The country’s Finance Minister, Nirmala Sitharaman has presented the Union Budget 2021-22 with an aim to stimulate and sustain growth following an unprecedented year affected by the COVID-19 pandemic. In the last few years, the government has been emphasising on localisation and the Union Budget 2021 further contributes to the ‘Go Local’ cause. Here are a set of pros and cons in the Union Budget 2021.
What’s good?
The government will soon officially announce the voluntary vehicle scrappage policy to phase out old and unfit vehicles. Under the proposed policy, the life for private vehicles has been set at 20 years, while for commercial vehicles the life is set at 15 years. If the vehicle fails the fitness test more than thrice, the vehicle might be subjected to mandatory scrapping. Currently, India has over 51 lakh vehicles which are over 20 years and about 34 lakh vehicles are over 15 years old. These vehicles have the potential to be scrapped, which can help in reducing vehicle pollution by up to 25 per cent. Moreover, they also have the potential for providing raw materials. Major automakers like Maruti Suzuki, Tata Motors and Mahindra have already been exploring scrappage options for a while now. More details in this regard will be revealed soon by the Ministry of Road Transport and Highways (MoRTH).
The auto industry is one of the 13 sectors that have been earmarked for extended financial support over a period of the next five years via the PLI scheme.
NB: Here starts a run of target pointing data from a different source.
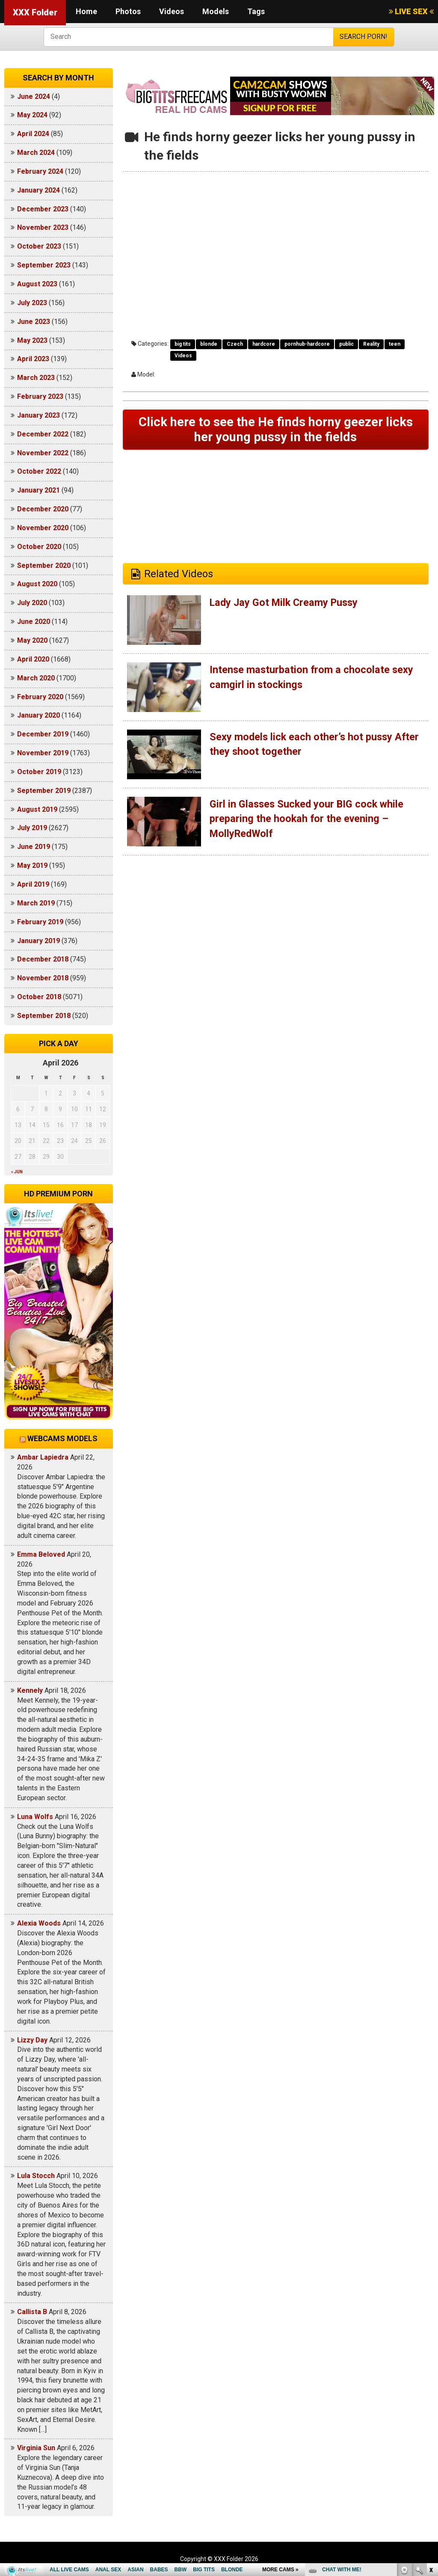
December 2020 (42, 509)
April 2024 (33, 134)
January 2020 (38, 715)
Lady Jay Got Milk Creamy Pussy (286, 603)
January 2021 (38, 490)
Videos (171, 11)
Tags (256, 11)
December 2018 (42, 959)
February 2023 (40, 396)
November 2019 (42, 753)
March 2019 (36, 903)
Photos (128, 11)
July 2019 (32, 828)
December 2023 (42, 209)
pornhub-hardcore (307, 344)
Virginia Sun (36, 2448)
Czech (235, 344)
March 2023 (36, 378)
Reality (371, 344)
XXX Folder (35, 12)
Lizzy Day (32, 2040)
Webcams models (62, 1438)
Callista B (32, 2312)
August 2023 (37, 284)
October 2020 (39, 547)
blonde (208, 344)
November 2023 (42, 227)
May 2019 (32, 865)
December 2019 (42, 734)
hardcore (263, 344)
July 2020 (32, 603)
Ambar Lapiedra (42, 1457)
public (346, 344)
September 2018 (44, 1016)
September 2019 (44, 790)
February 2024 (40, 171)
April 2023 (33, 359)
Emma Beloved (41, 1554)
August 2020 (37, 584)
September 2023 (44, 265)
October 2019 (39, 772)
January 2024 (38, 190)
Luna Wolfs (35, 1817)
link (430, 2442)
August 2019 (37, 809)
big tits (183, 344)
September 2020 (44, 565)
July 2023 (32, 303)
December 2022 (42, 434)
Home (86, 11)
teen (394, 344)
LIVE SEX (411, 11)
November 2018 (42, 978)
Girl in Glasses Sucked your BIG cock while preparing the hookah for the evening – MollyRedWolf (308, 819)
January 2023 (38, 415)
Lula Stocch (36, 2176)
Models (215, 11)
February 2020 (40, 697)
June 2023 (33, 322)
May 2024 (32, 115)
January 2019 (38, 941)
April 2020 (33, 659)
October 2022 (39, 471)
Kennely (30, 1690)
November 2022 (42, 453)
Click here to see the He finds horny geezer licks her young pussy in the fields (275, 430)
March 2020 (36, 678)
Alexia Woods (39, 1923)
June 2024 (33, 96)
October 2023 (39, 246)
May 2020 (32, 640)
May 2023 (32, 340)
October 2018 (39, 997)
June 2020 (33, 621)
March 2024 (36, 152)
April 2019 (33, 884)
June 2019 (33, 847)
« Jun (17, 1171)
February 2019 (40, 922)
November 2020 (42, 528)
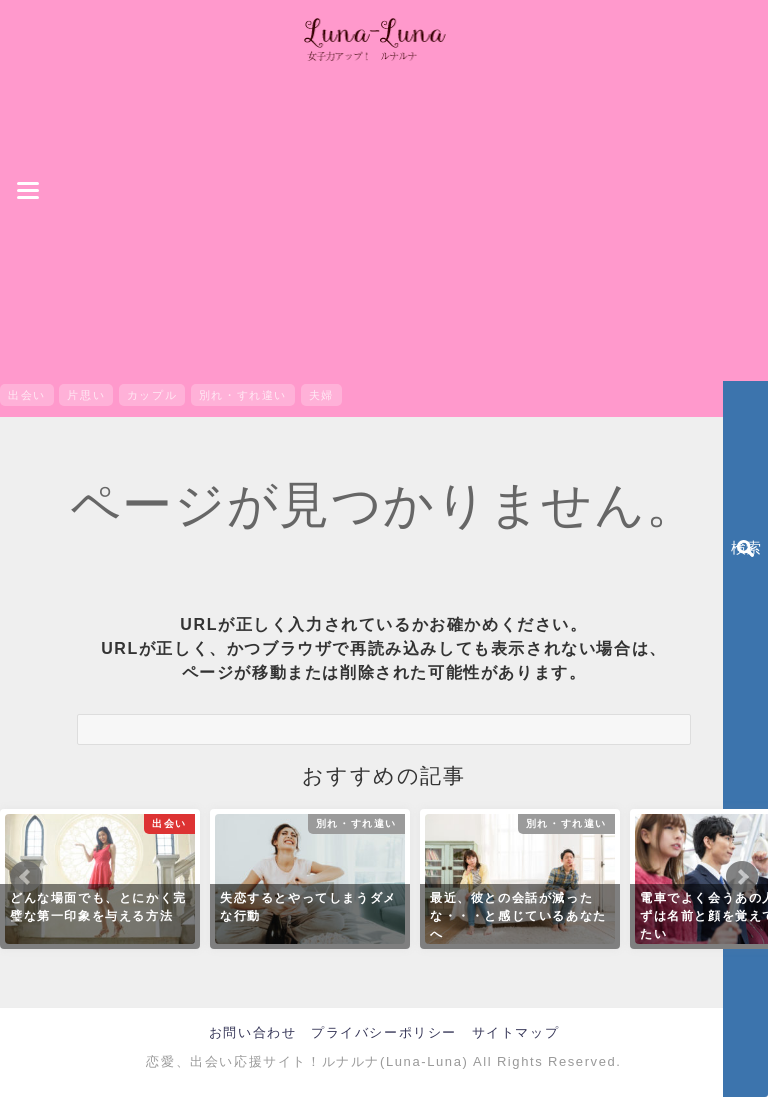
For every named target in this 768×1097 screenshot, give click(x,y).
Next (742, 877)
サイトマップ (516, 1032)
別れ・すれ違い (243, 395)
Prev (26, 877)
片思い (86, 395)
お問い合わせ (253, 1032)
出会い (27, 395)
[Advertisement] (384, 226)
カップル (152, 395)
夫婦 (321, 395)
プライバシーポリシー (384, 1032)
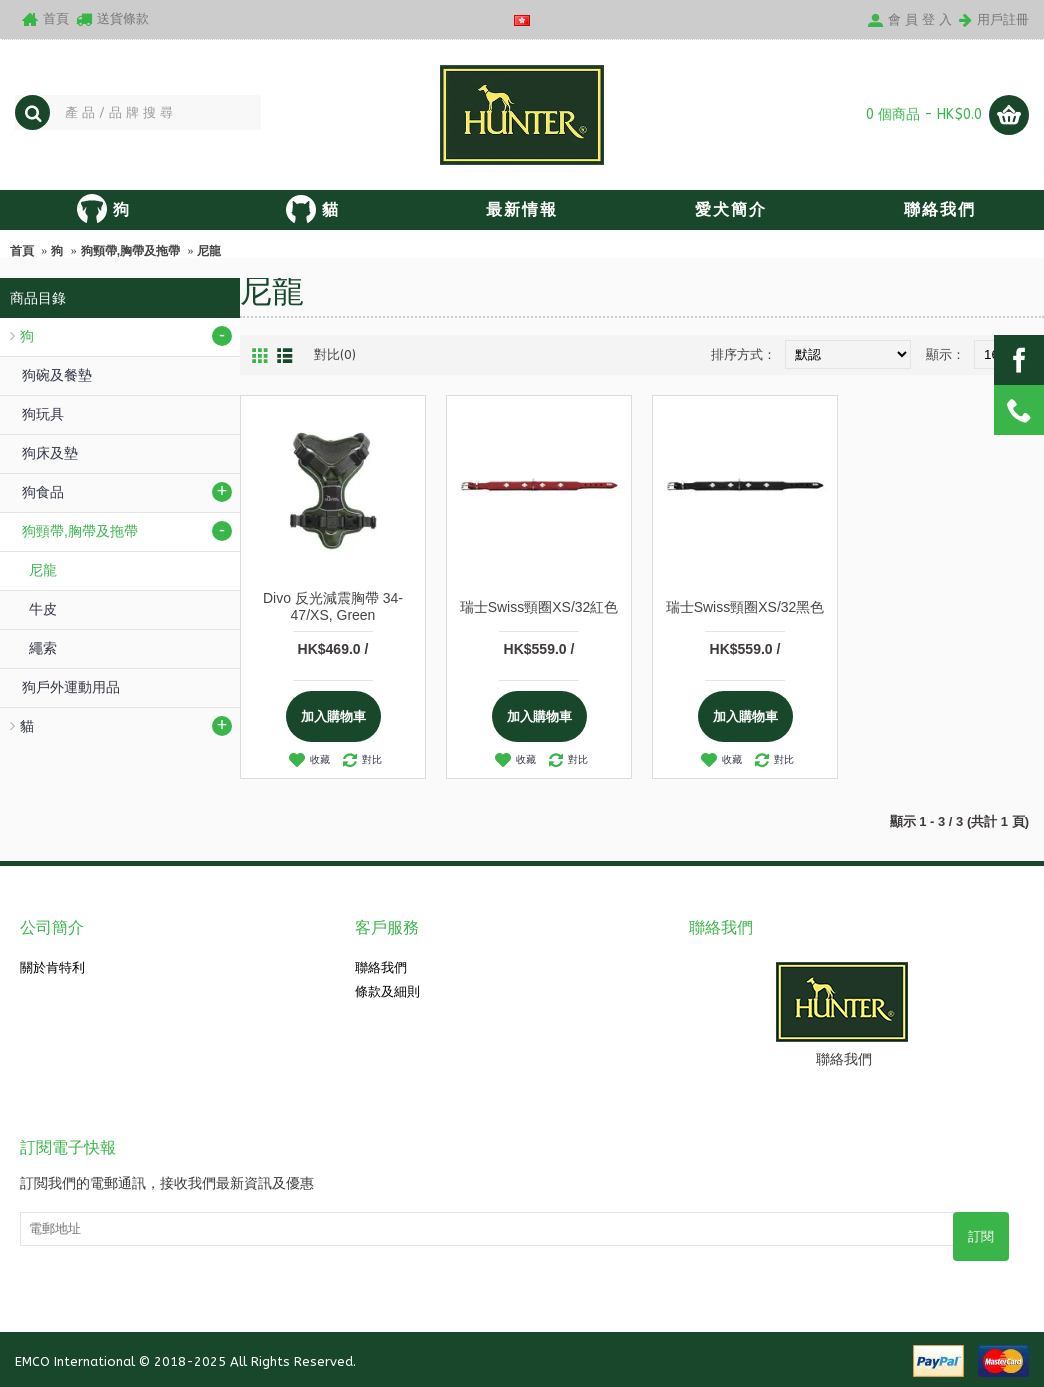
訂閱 (981, 1236)
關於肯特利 (52, 967)
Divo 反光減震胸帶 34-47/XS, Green (333, 606)
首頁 (22, 251)
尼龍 (209, 251)
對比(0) (335, 354)
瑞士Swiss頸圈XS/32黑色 (745, 607)
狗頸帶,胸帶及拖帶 (130, 251)
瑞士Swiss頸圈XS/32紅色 (539, 607)
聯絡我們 (381, 967)
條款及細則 (387, 991)
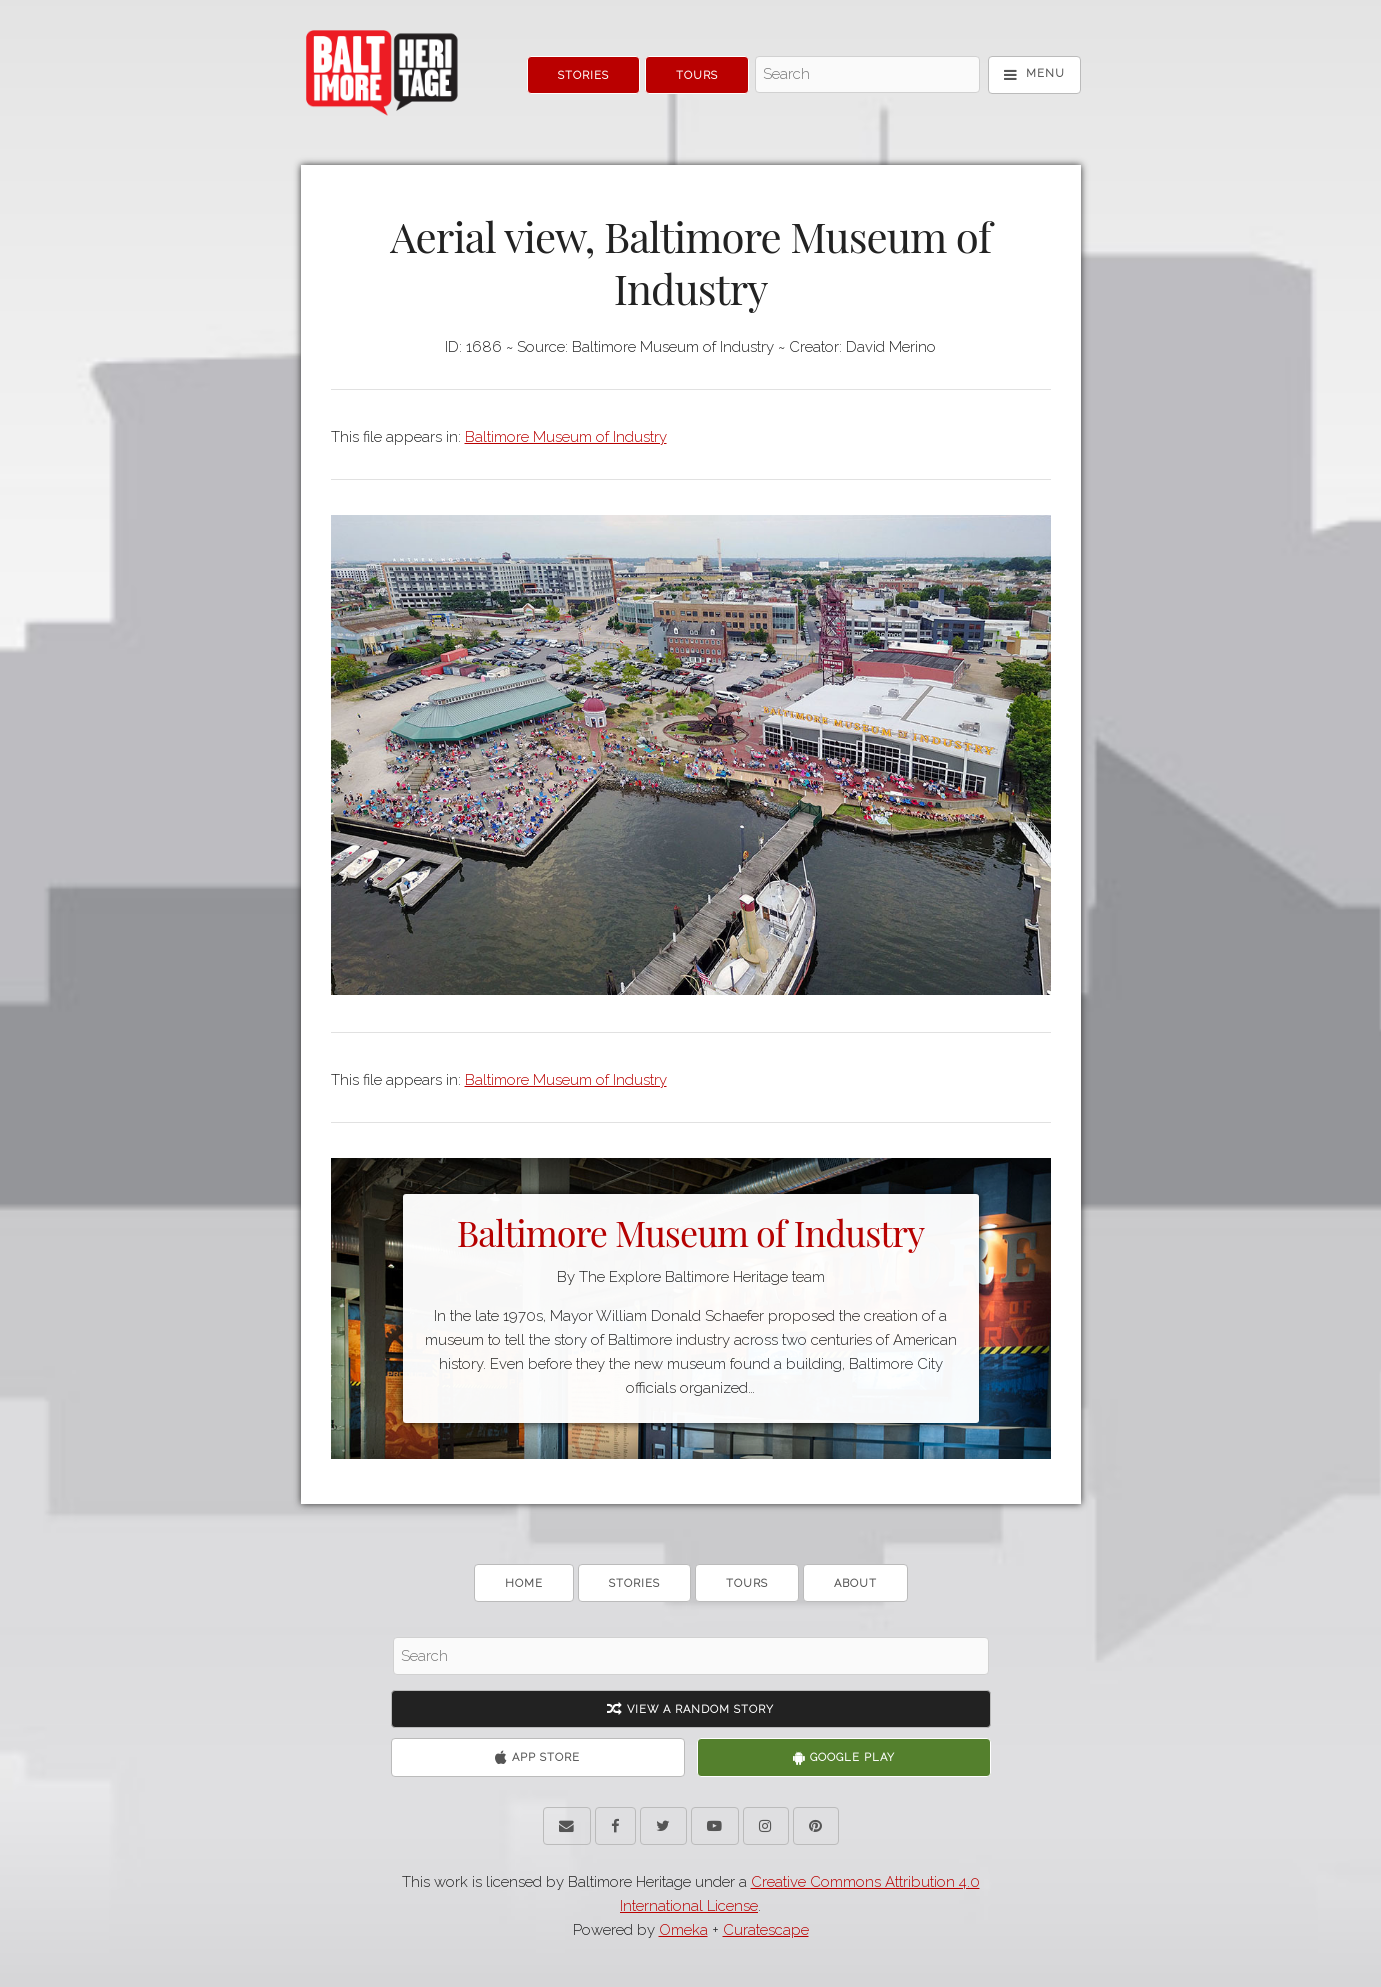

This industry will alone receive about Rs 57,000 crore. The customs duty on steel products have been uniformly reduced to 7.5 per cent to bring down the cost of raw materials and help the struggling Micro, Small and Medium Enterprises (MSME) sector. The MSMEs sector has received Rs 15,700 crore, which is double than the previous year.
The finance minister has announced Rs 1.18 lakh crore financial allocation for Ministry of Road Transport and Highways. The highway infra work includes building 8,500km of highways by March 2022. This includes a 3,500km corridor in Tamil Nadu, 1,100km in Kerala at an investment of Rs 65,000 crore, 675km in West Bengal at a cost of Rs 95,000 crore, and 1,300km in Assam in the next three years.
What’s not so good?
Although there is no new announcement of direct taxes, the reduction in compensation cess would have been welcomed by luxury car manufacturers. The government has announced a hike in the customs duty rate on some parts of vehicles (such as wheel rims and spokes, brakes, frames and forks, pedals and crank gears, hubs, etc.) from 10 per cent to 15 per cent. With this, the government aims to promote localisation, and until then, the hike in prices will have to be borne by the customers. The increase in the customs duty will also affect the electric vehicle segment which is dependent on the international market for components like batteries, electricals, and more.
Conclusion
The government has left the tax structure untouched this time around. Even though there is nothing to gain for the middle-class consumer base, there is nothing to lose either. However, a few relaxations in the automotive industry’s tax structure would have brought in some relief. Certain recommendations that were put forth by the Federation of Automobile Dealers Associations (FADA) to allow income tax payers to gain benefits of claiming depreciation on vehicles, would have encouraged individuals to file IT returns as well as promoted growth in GST collection.